▶ What to do:
Starting with the line that has "The width and height of the screenshot is (609, 343).", retype each line down to the end of the entries below, without leaving any out or adding any.

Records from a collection
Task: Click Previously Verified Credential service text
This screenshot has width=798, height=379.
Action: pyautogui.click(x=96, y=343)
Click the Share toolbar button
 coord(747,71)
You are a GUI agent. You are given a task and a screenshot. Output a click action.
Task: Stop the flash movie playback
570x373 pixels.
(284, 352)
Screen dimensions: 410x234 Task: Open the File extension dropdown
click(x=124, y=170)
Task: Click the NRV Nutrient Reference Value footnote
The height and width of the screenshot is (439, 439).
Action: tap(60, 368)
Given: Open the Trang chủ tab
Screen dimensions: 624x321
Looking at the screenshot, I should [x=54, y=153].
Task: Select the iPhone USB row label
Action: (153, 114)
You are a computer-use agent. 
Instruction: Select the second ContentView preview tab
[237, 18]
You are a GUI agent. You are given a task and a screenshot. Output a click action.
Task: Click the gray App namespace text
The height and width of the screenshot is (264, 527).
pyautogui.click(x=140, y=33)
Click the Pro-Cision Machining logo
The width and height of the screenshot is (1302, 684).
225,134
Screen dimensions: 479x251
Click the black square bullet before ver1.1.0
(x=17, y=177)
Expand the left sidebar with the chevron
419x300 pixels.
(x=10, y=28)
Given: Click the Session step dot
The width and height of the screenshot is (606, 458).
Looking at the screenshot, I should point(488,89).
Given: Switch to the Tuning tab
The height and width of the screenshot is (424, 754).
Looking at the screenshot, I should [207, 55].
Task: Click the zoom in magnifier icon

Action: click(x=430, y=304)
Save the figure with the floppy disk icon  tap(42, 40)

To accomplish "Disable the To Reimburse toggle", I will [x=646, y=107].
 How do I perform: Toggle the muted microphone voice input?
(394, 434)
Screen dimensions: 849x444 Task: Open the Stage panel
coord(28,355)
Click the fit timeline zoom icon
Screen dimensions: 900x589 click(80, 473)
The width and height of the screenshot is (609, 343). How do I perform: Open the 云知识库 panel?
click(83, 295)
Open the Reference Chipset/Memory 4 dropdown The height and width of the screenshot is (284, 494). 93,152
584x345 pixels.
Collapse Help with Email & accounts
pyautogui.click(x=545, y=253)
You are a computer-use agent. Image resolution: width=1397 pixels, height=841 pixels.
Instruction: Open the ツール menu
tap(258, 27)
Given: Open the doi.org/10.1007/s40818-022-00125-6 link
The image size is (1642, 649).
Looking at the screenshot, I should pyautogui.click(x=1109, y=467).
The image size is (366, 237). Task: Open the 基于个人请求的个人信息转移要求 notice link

▶ Answer to this task:
The width and height of the screenshot is (609, 343). How do I perform: Open the 云知识库 panel?
click(83, 295)
Open the Reference Chipset/Memory 4 dropdown The height and width of the screenshot is (284, 494). 93,152
584x345 pixels.
Collapse Help with Email & accounts
pyautogui.click(x=545, y=253)
You are a computer-use agent. Image resolution: width=1397 pixels, height=841 pixels.
Instruction: Open the ツール menu
tap(258, 27)
Given: Open the doi.org/10.1007/s40818-022-00125-6 link
The image size is (1642, 649).
Looking at the screenshot, I should pyautogui.click(x=1109, y=467).
The image size is (366, 237). Task: Open the 基于个人请求的个人信息转移要求 notice link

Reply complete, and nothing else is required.